A first look at the homepage of the Journal of Cosmology and their pay-per-published-article-after-paying-an-entrance-fee keeps me hesitating.
What troubles me is an unrelated remark from a February 16 article on the Journal website about the possible discovery of the “9th planet Tyche”, which ends with the phrase:
“The torches and pitchforks crowd, led by astronomer-wannabe Phil Plait claims its not so. But then, Plait’s most famous discovery was finding one of his old socks when it went missing after a spin in his dryer.”

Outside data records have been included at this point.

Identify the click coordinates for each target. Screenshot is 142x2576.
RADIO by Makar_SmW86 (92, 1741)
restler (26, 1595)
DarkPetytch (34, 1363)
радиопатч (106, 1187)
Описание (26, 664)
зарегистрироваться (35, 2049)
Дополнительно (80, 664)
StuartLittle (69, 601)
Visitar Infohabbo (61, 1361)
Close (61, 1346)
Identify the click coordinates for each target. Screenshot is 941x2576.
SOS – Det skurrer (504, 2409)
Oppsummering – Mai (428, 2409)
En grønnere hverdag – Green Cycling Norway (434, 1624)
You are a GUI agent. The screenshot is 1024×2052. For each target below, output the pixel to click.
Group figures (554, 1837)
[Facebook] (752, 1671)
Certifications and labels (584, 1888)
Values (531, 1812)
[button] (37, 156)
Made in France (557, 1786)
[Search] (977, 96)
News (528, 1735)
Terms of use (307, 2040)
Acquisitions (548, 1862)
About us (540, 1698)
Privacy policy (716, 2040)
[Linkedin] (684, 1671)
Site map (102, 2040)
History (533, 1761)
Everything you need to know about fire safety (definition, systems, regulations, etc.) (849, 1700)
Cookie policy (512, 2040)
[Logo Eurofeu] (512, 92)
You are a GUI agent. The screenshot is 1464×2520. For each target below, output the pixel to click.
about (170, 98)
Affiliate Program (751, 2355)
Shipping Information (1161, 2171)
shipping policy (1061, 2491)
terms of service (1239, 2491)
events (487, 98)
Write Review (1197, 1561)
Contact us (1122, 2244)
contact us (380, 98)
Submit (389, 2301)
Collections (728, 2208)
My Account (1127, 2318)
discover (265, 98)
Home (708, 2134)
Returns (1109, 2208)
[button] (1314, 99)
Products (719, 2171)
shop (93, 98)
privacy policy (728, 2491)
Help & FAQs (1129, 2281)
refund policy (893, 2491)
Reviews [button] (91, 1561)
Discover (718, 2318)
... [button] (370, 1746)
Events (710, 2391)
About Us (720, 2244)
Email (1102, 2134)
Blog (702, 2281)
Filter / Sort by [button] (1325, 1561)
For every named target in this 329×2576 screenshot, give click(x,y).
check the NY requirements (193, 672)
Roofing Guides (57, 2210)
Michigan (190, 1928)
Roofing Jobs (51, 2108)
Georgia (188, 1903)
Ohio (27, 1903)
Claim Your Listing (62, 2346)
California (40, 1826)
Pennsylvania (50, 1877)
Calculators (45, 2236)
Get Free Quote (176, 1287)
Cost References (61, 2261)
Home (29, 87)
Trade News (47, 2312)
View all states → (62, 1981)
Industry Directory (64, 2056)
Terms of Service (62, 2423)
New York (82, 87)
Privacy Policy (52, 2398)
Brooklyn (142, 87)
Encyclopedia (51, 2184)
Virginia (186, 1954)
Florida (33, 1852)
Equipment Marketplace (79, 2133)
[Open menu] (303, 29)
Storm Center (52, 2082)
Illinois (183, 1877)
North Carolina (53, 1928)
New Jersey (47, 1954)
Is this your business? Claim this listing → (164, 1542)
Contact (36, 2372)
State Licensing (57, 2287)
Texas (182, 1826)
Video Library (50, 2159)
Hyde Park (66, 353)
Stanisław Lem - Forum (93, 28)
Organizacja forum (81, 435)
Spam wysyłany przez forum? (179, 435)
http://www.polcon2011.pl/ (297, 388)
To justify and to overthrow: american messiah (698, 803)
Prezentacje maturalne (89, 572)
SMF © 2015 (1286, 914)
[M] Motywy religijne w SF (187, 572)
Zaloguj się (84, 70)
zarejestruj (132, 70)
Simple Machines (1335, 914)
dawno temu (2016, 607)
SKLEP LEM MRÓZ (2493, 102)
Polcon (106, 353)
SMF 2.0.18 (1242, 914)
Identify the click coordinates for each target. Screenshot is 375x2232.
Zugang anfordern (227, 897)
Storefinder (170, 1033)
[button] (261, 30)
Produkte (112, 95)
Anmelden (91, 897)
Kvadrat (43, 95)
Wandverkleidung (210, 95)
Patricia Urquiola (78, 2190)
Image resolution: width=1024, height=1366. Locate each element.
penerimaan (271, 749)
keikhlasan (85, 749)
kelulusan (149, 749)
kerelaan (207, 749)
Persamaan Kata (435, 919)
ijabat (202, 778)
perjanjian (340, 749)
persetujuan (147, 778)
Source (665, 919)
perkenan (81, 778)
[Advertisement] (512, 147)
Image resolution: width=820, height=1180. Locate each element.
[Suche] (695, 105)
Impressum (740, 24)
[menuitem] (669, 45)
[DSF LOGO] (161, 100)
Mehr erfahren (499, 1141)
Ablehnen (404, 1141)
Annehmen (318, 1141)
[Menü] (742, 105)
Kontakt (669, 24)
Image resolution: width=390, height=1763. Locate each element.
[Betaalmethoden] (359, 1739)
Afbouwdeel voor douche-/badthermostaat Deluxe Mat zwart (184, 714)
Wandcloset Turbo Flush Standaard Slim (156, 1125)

Frankly, that doesn’t sound convincing, reading the actual article from Phil Plait’s blog, stating
“I read their papers, and thought the data were interesting but unconvincing. The sample size was too small. A bigger study was done, but again the effects weren’t quite enough to rise to the level of breakthrough. I’m not saying the astronomers are wrong — the data were certainly provocative, and potentially correct! Just not firm enough. “
That doesn’t sound like a torches and pitchfork crowd to me. And it makes me wonder what the criteria are for the Journal to publish stories if they seem to be full of bile. Did they check sources? Didn’t that pop up with peer review?
It also seriously affects the credibility of the claims in the aforementioned article about fossilized life forms on a meteorite. So far it remains to be seen what the validity of the claim is. Let’s follow the developments and keep an open mind.